For decades, enrollment managers and admissions officers have been monitoring admissions funnels at their institutions and making new student enrollment projections by monitoring such rates as the:
- Response rates to search outreach efforts
- Conversion rates from inquiry to applicant
- Acceptance rates
- Yield rates from acceptance to enrollment
For every 100 transfer student applicants at your institution, how many can you expect to admit, to send in a deposit (or otherwise confirm their intention to enroll), and to actually matriculate? The above graphic provides a basis for knowing what to expect, based on the admissions funnel benchmarks in the Noel-Levitz report released last fall, 2010 Admissions Funnel Benchmarks for Four-Year Public and Private Institutions.
For example, at four-year public institutions, at the national level, 88 of every 100 prospective transfer applicants who complete their applications at the median (88 percent) can be expected to be admitted and approximately 58 of the 88 admits (66 percent) can be expected to enroll/matriculate. In addition, 88 percent of the admits who send in a deposit or otherwise confirm their intention to enroll can be expected to enroll.
As shown in the report, transfer students move through the admissions funnel at different rates for public versus private institutions at the median, at the first quartile, and at the third quartile.
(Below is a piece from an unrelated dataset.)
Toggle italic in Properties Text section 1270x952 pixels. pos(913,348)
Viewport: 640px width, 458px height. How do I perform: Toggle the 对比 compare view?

In addition, their rates of movement through the funnel are quite different from freshmen, international students, and other student segments. Further, the report identifies trendlines that indicate specific rates that are rising or falling. For example, among private colleges and universities, the admit-to-enroll yield rate has been steadily declining.
To project future enrollments as accurately as possible, these benchmarks serve as a solid starting point. However, it is imperative that campuses track and compare their institution’s own historic admissions funnel rates daily and weekly at each decision stage, so you can know where your future enrollment will most likely end up as each day and week of the admissions cycle unfolds. For guidelines on using admissions funnels, see pages 12 and 13 of the report.